_What to do_
Go through the entries below line by line and tally those holding "computer"; write only the tally.

Stored records

-=-=-=-=-

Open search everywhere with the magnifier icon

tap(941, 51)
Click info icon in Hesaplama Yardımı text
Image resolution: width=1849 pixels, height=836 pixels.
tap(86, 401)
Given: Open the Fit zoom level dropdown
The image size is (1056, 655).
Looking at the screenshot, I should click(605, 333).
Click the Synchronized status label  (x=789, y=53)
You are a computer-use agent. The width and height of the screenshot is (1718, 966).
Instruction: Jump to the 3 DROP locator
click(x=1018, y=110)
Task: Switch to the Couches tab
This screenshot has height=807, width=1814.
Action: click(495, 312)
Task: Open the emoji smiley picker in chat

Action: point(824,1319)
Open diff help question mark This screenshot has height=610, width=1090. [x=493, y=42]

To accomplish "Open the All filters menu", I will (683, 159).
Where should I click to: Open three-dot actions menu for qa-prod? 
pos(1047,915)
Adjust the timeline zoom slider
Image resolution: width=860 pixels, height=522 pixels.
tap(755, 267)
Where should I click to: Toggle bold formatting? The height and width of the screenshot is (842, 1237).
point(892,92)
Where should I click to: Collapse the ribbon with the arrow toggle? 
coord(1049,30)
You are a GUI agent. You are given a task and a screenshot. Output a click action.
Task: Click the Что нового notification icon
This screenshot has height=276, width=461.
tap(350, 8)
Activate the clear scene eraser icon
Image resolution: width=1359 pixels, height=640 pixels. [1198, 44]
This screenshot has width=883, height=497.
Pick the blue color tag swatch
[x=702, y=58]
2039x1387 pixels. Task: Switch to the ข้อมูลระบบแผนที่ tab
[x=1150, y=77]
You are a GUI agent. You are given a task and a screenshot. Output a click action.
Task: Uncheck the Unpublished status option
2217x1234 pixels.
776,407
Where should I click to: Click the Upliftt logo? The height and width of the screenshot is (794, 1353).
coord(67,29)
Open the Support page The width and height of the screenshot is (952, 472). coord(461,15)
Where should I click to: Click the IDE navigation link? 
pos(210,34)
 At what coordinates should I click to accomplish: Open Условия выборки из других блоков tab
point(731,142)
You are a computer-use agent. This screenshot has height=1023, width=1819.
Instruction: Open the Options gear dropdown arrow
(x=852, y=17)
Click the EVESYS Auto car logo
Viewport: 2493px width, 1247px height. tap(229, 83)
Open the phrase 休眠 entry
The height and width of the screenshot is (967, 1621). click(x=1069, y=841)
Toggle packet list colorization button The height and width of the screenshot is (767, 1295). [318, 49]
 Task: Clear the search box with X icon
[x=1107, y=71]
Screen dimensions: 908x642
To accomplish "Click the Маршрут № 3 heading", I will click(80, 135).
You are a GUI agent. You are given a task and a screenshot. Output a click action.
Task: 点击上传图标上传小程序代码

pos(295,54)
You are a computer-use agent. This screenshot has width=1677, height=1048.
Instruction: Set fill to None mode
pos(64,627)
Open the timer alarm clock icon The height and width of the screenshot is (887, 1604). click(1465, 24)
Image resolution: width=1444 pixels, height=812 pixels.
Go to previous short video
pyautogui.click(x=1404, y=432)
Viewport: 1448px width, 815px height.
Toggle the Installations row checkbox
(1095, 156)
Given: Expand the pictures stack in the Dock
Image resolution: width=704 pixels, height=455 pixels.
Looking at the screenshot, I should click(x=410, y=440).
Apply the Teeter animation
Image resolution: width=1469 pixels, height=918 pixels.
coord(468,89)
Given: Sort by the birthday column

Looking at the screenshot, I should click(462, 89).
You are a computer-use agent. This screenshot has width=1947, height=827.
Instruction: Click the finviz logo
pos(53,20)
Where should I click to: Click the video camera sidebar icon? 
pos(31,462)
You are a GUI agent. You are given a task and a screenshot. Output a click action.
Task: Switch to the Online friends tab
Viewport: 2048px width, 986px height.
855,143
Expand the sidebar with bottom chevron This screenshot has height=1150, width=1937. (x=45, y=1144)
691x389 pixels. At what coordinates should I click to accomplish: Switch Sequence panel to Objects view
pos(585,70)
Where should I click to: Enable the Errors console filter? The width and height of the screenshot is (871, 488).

-=-=-=-=-

_Answer to the problem_
4